Task details:
Copy out the entire court case header below word for word.

— START OF Excerpt to read —

413 F2d 746 Transport Workers Union of America v. American Airlines Inc

413 F.2d 746

TRANSPORT WORKERS UNION OF AMERICA, AFL-CIO, an unincorporated association, and Transport Workers Union of America, Local No. 514, AFL-CIO, Appellants,
AMERICAN AIRLINES, INC., a corporation, Appellee.

No. 10119.

United States Court of Appeals Tenth Circuit.

June 24, 1969.

Maynard I. Ungerman, Tulsa, Okl. (Irvine E. Ungerman, Manuel Grabel, and William Leiter, Tulsa, Okl., with him on the brief) for appellants.

Loyd Benefield, Oklahoma City, Okl., (Boone & Ellison & Smith, Tulsa, Okl., Arthur M. Wisehart and Vance Morgan, New York City, with him on the brief) for appellee.

Before MURRAH, Chief Judge, SETH, Circuit Judge and CHRISTENSEN, District Judge.

CHRISTENSEN, District Judge.

— END OF Excerpt to read —
— START OF Listed records —

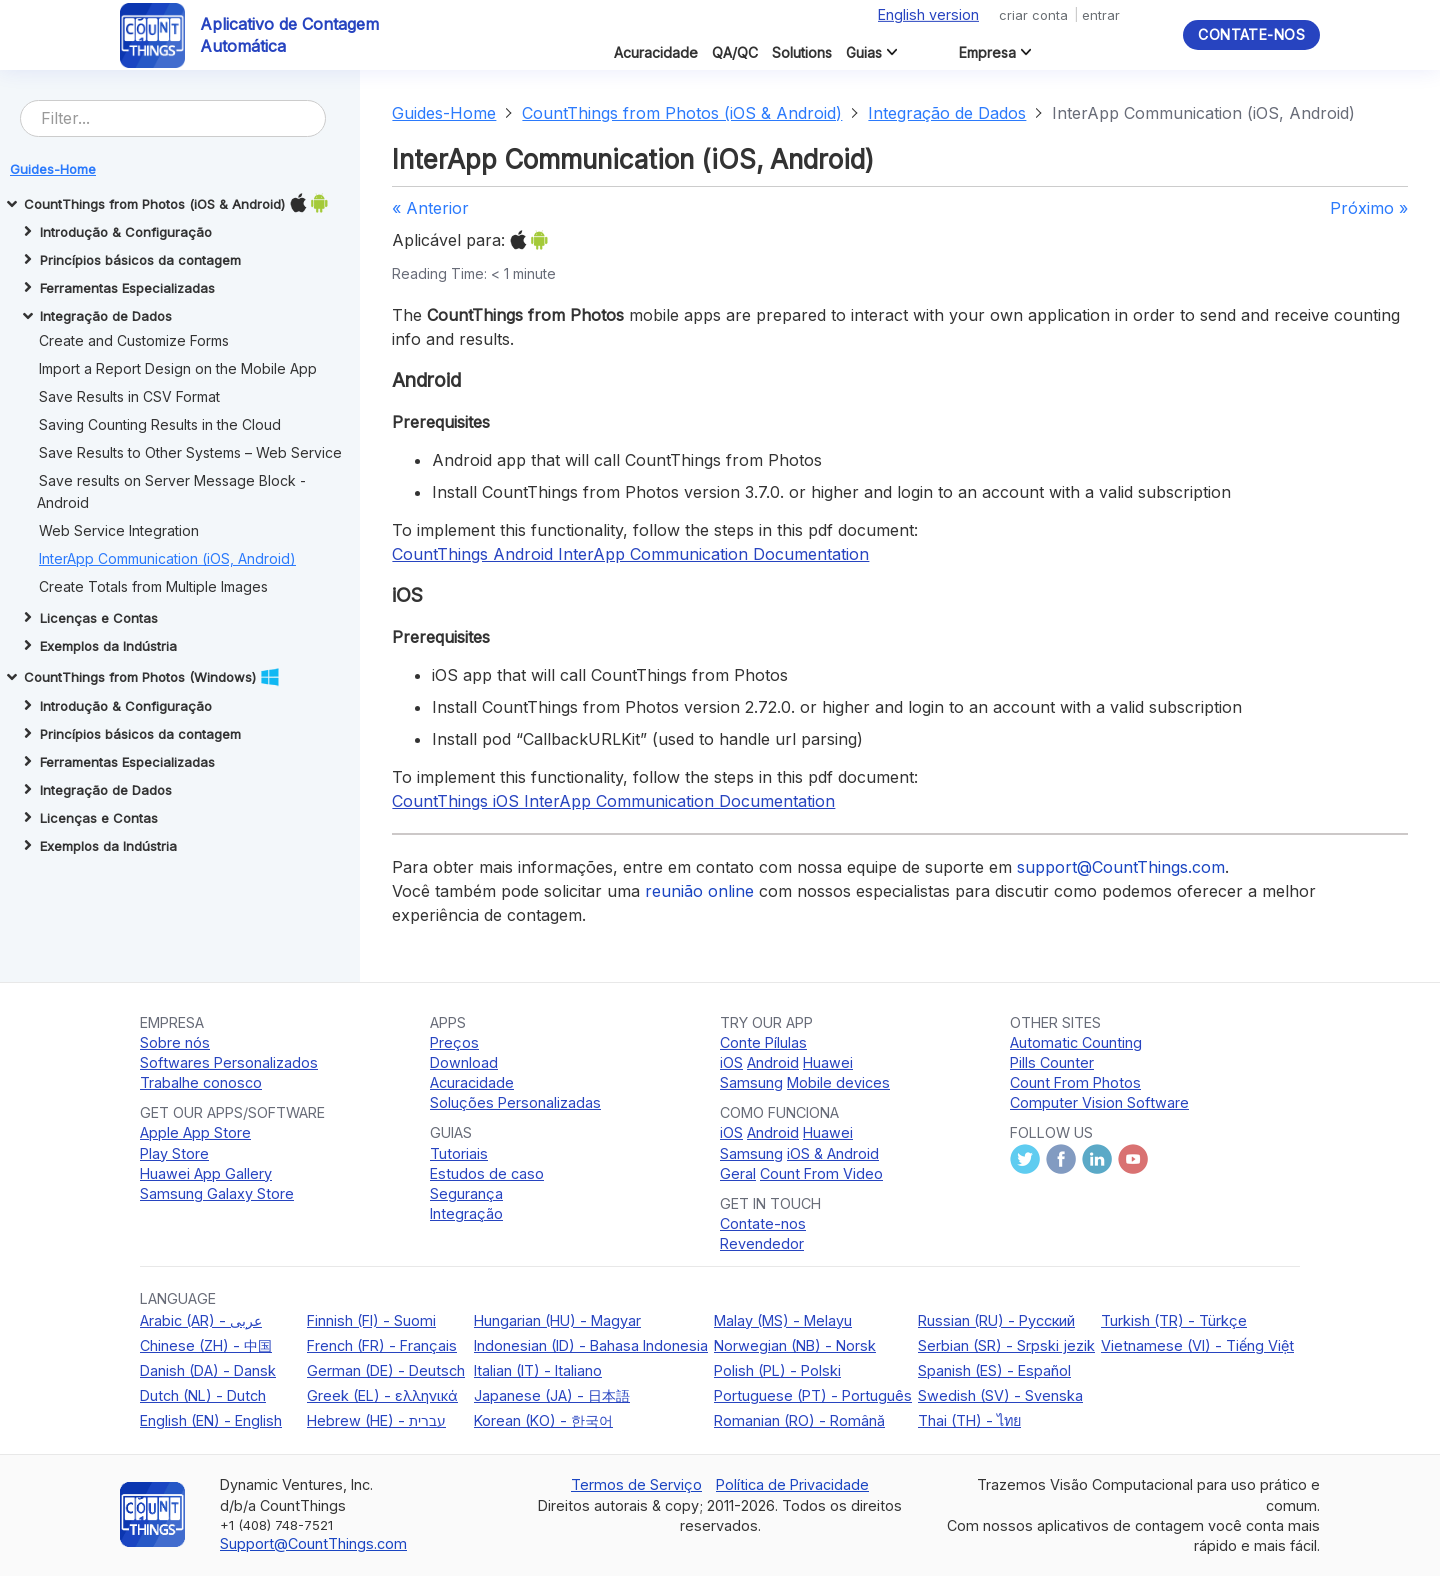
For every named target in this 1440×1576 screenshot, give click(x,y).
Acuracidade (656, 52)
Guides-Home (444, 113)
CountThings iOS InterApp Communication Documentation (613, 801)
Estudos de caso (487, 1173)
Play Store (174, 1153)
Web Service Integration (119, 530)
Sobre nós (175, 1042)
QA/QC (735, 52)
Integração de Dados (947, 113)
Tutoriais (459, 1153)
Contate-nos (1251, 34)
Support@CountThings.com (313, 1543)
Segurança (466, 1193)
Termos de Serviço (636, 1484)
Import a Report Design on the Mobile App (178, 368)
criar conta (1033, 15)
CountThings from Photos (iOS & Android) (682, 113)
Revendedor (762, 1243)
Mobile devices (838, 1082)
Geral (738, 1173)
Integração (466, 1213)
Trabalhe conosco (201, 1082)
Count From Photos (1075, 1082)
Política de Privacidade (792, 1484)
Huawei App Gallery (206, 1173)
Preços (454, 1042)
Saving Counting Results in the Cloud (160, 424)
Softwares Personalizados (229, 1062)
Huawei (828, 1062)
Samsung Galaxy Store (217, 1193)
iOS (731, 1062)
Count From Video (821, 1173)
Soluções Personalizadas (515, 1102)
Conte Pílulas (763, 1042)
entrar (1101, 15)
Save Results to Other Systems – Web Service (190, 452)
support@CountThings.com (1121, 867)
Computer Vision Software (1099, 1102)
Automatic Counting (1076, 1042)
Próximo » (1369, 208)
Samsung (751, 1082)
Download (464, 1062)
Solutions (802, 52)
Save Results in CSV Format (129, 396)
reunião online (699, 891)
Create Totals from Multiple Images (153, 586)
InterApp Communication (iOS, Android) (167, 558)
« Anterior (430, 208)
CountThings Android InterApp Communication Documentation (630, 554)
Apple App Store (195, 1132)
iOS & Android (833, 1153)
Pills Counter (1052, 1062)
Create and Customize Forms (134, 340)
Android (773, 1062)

— END OF Listed records —
— START OF Listed records —

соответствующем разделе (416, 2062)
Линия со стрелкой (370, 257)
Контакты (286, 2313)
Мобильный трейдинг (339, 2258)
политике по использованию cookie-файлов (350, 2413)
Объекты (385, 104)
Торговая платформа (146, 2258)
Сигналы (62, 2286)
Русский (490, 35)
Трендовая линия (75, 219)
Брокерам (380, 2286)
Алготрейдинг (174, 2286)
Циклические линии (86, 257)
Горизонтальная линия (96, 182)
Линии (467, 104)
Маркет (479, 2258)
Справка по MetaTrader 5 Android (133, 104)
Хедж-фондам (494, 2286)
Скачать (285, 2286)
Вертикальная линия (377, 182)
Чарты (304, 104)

— END OF Listed records —

Output below:
413 F2d 746 Transport Workers Union of America v. American Airlines Inc

413 F.2d 746

TRANSPORT WORKERS UNION OF AMERICA, AFL-CIO, an unincorporated association, and Transport Workers Union of America, Local No. 514, AFL-CIO, Appellants,
AMERICAN AIRLINES, INC., a corporation, Appellee.

No. 10119.

United States Court of Appeals Tenth Circuit.

June 24, 1969.

Maynard I. Ungerman, Tulsa, Okl. (Irvine E. Ungerman, Manuel Grabel, and William Leiter, Tulsa, Okl., with him on the brief) for appellants.

Loyd Benefield, Oklahoma City, Okl., (Boone & Ellison & Smith, Tulsa, Okl., Arthur M. Wisehart and Vance Morgan, New York City, with him on the brief) for appellee.

Before MURRAH, Chief Judge, SETH, Circuit Judge and CHRISTENSEN, District Judge.

CHRISTENSEN, District Judge.